start

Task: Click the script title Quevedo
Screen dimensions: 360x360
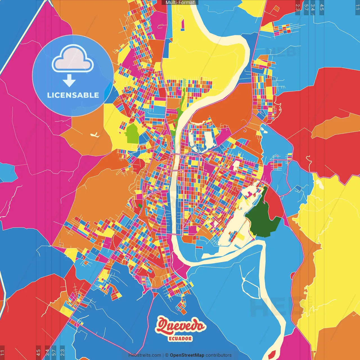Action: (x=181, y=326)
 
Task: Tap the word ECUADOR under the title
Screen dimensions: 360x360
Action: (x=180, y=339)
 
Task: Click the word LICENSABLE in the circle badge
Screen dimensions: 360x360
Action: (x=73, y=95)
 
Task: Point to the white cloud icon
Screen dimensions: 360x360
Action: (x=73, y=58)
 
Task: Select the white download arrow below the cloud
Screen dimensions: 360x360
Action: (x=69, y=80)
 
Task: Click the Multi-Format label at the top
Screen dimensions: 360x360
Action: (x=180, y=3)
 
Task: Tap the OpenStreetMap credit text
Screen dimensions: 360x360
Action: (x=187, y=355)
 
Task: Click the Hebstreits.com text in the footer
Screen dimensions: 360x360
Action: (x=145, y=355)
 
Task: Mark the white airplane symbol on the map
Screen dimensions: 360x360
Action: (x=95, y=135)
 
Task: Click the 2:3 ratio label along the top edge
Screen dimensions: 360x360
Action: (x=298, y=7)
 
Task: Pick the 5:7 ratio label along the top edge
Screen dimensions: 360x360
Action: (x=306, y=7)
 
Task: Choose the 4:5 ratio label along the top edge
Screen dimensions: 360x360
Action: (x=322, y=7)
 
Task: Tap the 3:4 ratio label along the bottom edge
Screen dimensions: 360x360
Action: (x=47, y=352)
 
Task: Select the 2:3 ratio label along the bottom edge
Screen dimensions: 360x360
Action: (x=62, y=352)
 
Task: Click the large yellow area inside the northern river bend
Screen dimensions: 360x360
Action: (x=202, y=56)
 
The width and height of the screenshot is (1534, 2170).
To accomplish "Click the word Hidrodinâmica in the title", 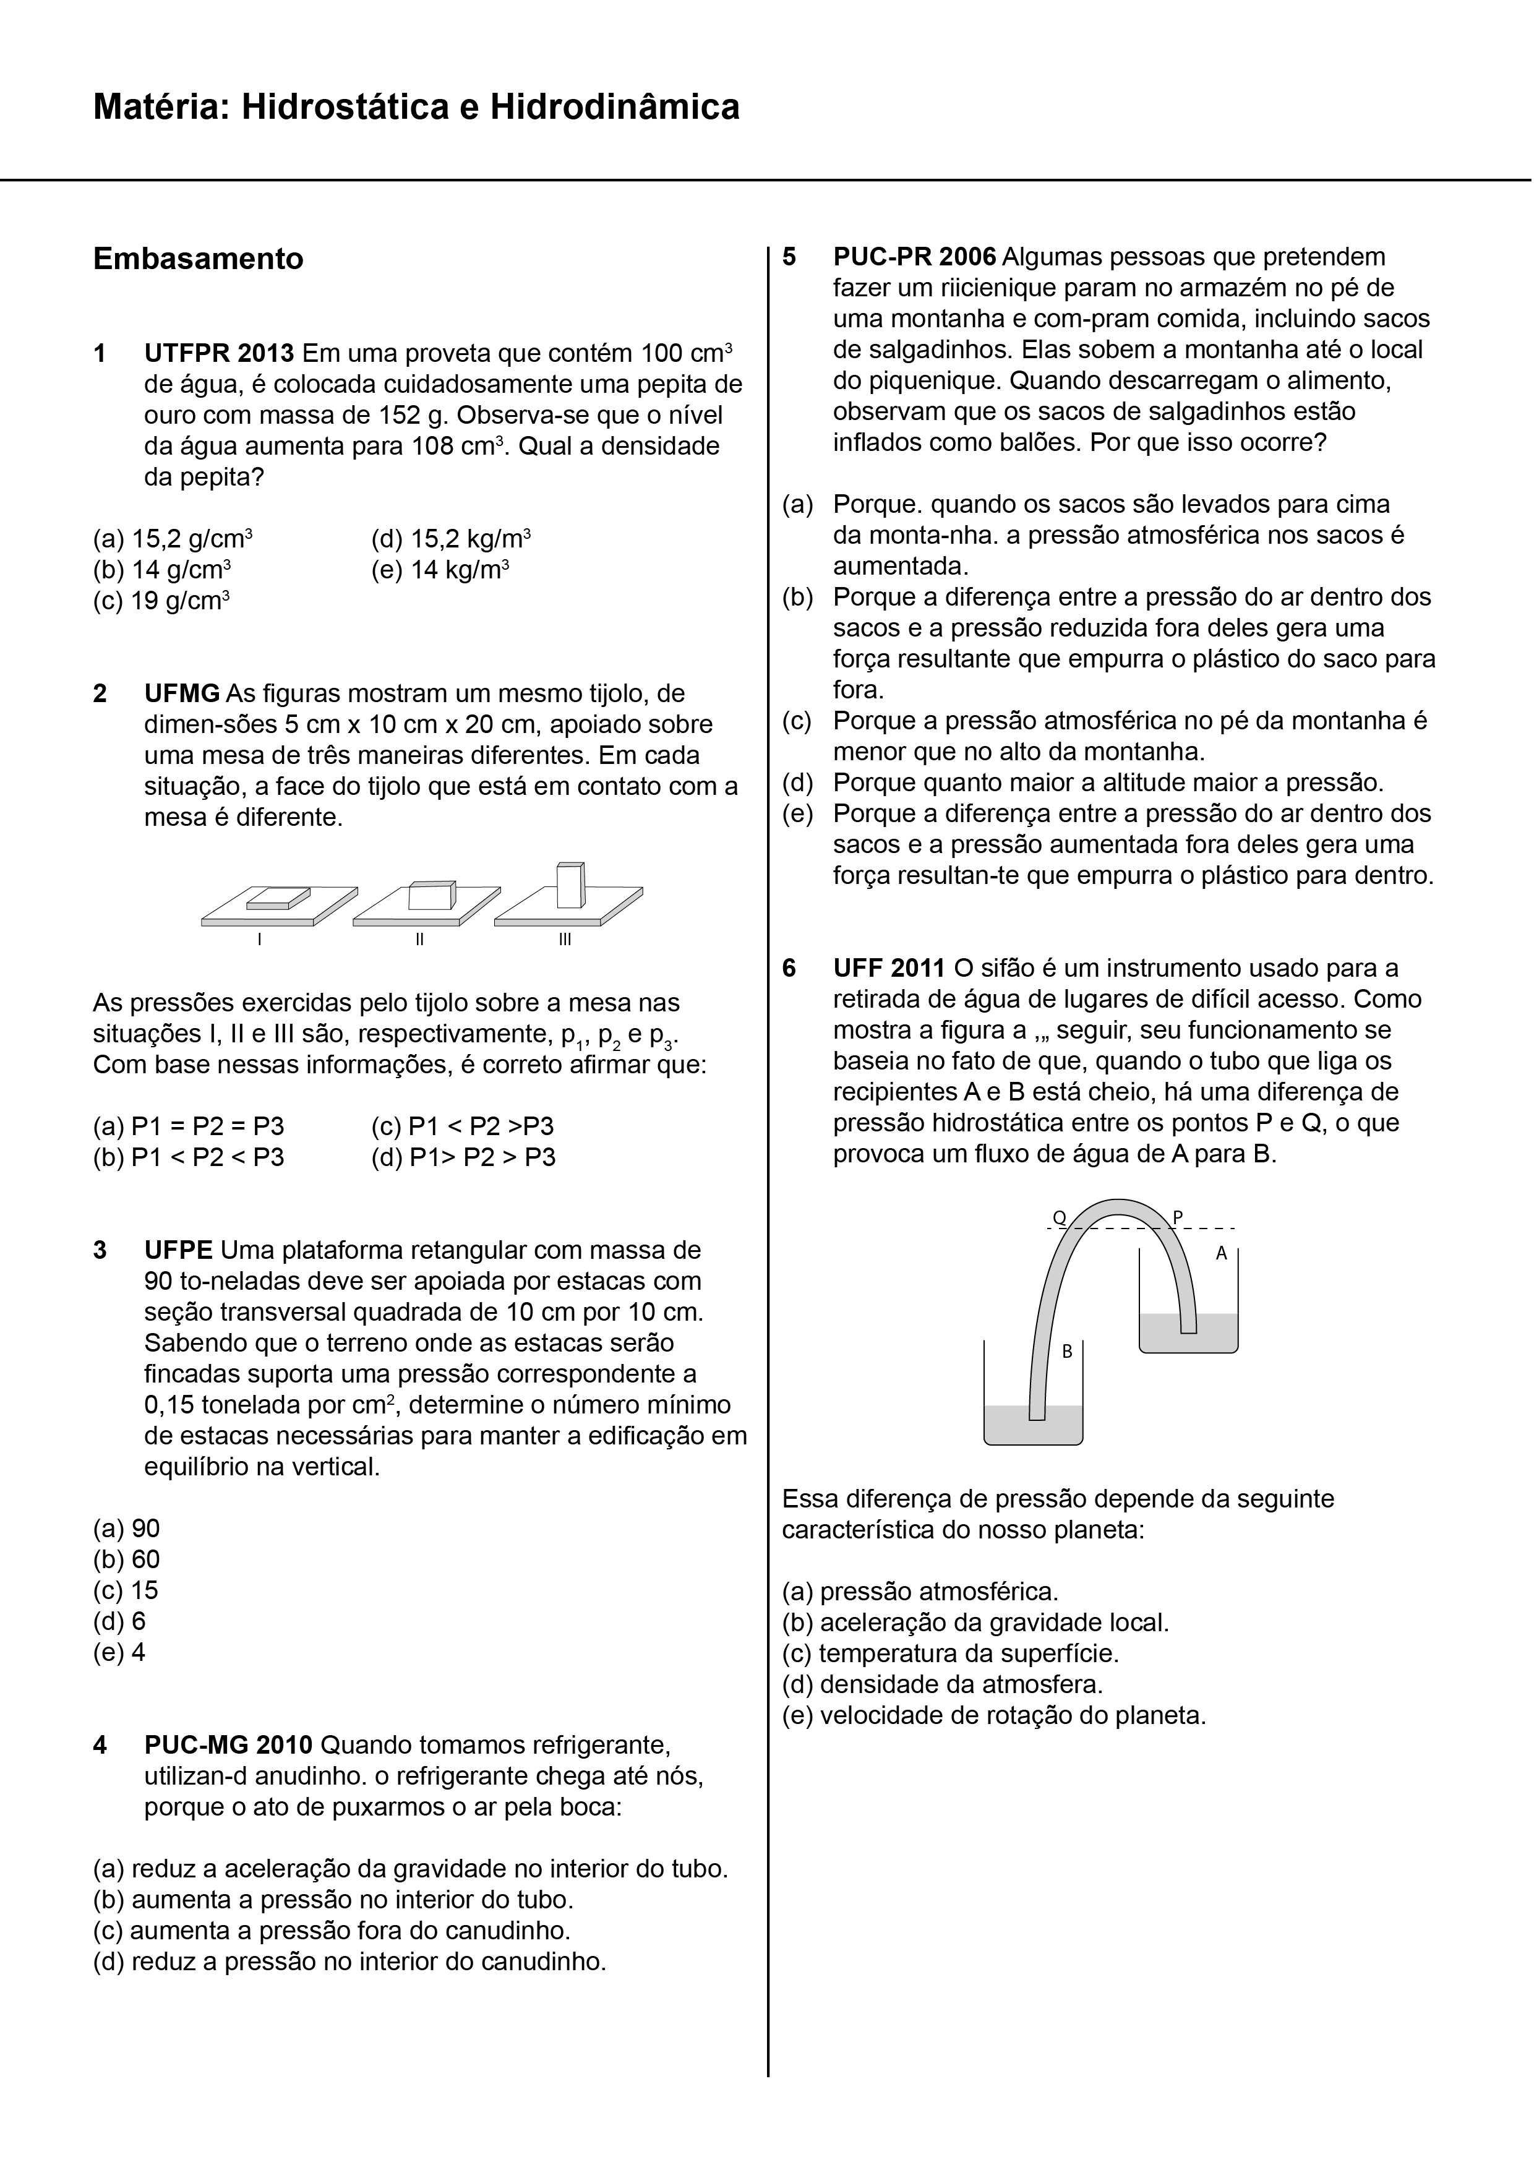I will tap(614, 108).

end
start

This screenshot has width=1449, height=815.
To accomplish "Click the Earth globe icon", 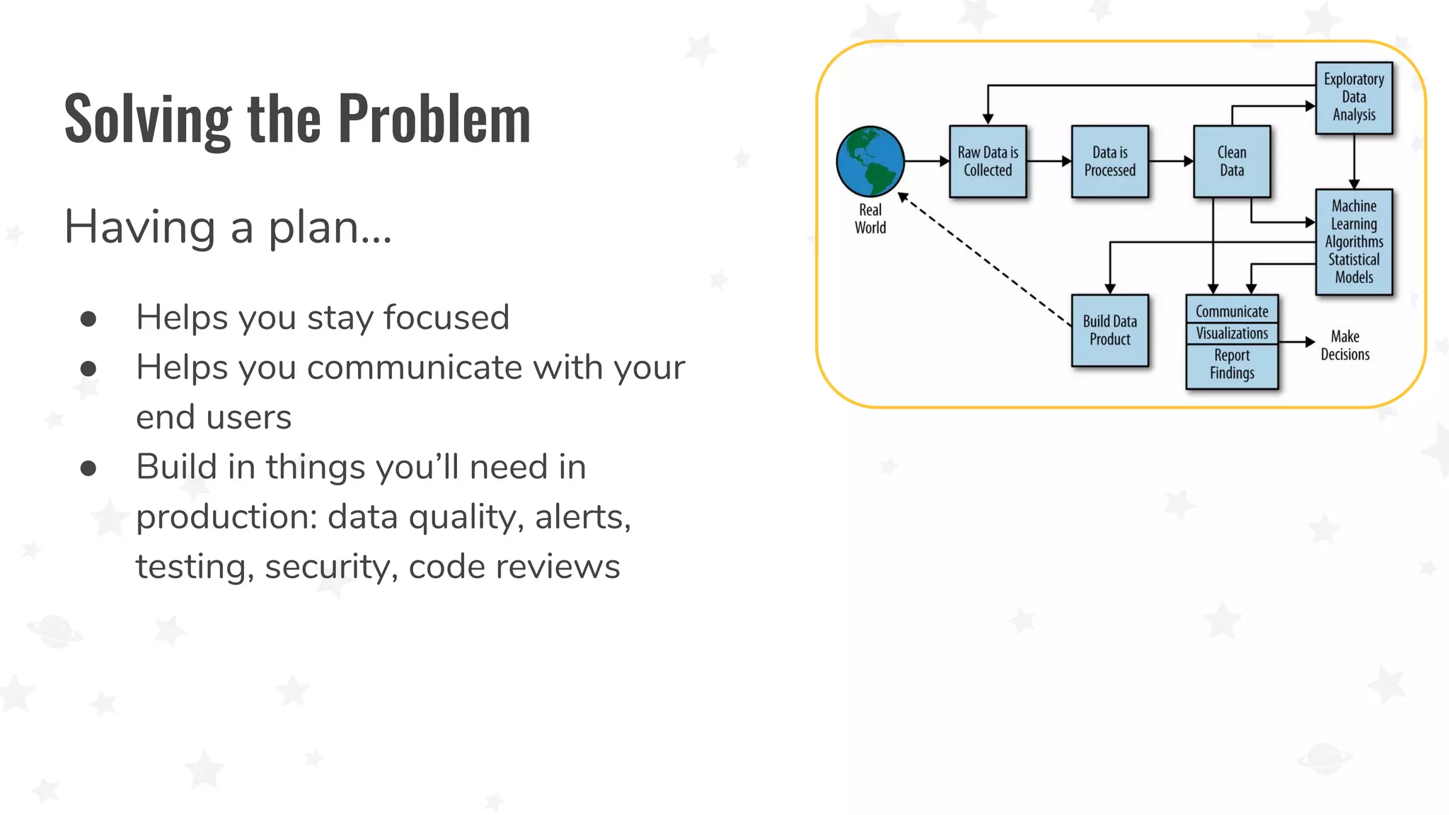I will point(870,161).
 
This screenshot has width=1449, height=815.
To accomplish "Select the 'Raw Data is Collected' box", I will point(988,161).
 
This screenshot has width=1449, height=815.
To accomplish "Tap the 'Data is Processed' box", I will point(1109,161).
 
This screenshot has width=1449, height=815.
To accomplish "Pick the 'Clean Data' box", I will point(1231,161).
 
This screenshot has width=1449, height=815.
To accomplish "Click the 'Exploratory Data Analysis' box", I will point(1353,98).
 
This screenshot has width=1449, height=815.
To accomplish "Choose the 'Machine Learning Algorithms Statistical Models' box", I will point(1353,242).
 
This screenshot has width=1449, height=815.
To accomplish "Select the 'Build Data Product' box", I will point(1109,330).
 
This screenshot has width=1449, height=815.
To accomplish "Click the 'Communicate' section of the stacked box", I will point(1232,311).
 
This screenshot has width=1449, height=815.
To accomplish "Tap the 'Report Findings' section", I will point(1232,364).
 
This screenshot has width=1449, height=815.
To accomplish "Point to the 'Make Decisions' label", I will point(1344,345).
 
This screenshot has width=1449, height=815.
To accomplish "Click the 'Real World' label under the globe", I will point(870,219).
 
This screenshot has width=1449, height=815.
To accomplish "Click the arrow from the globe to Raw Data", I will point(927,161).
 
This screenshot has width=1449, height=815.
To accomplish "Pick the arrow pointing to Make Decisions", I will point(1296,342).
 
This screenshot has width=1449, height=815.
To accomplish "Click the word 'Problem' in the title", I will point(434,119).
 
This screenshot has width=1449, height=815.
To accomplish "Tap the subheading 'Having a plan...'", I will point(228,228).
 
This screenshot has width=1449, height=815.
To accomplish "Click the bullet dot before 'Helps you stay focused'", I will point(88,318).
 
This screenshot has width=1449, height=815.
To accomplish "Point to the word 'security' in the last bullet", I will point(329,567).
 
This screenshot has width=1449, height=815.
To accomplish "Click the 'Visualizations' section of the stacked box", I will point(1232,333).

end
start

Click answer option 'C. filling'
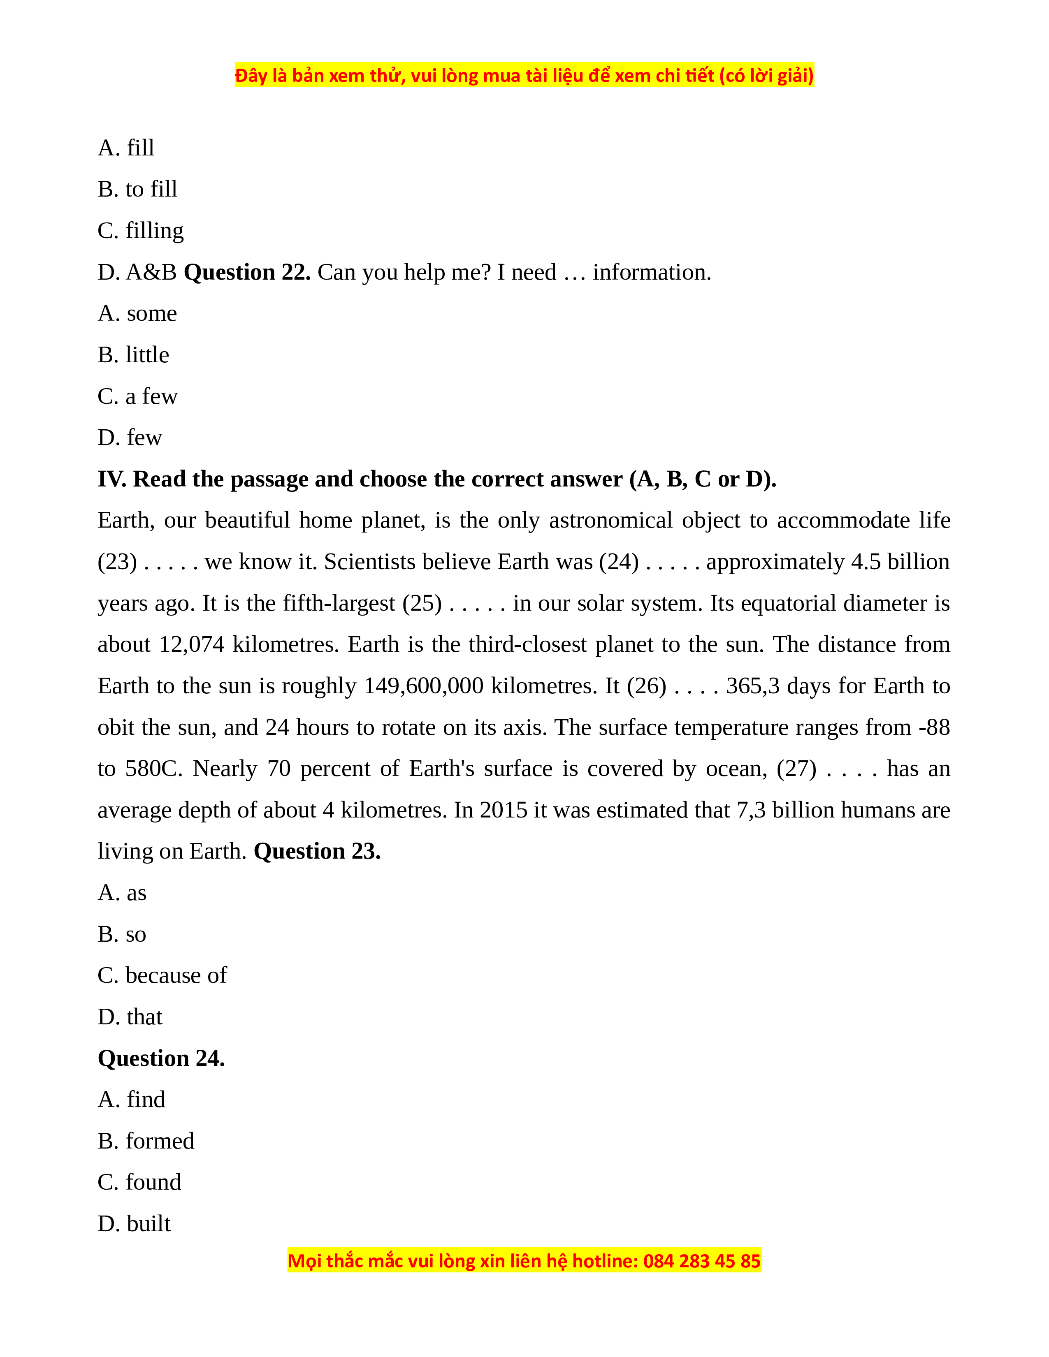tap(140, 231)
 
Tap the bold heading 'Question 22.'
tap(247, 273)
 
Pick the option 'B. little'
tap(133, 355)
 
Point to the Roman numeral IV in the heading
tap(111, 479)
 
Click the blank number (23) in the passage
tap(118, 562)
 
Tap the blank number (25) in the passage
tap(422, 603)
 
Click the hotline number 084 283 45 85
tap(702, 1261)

end

:: Task statement ::
Give everything in the listing from the line containing "Task: Click the Hebstreits.com" down to the line containing "Action: (x=95, y=135)", both included, as a JSON list of strings with one string per line and blank lines left out.

:: Task solution ::
[
  "Task: Click the Hebstreits.com text in the footer",
  "Screen dimensions: 360x360",
  "Action: (x=145, y=355)",
  "Task: Mark the white airplane symbol on the map",
  "Screen dimensions: 360x360",
  "Action: (x=95, y=135)"
]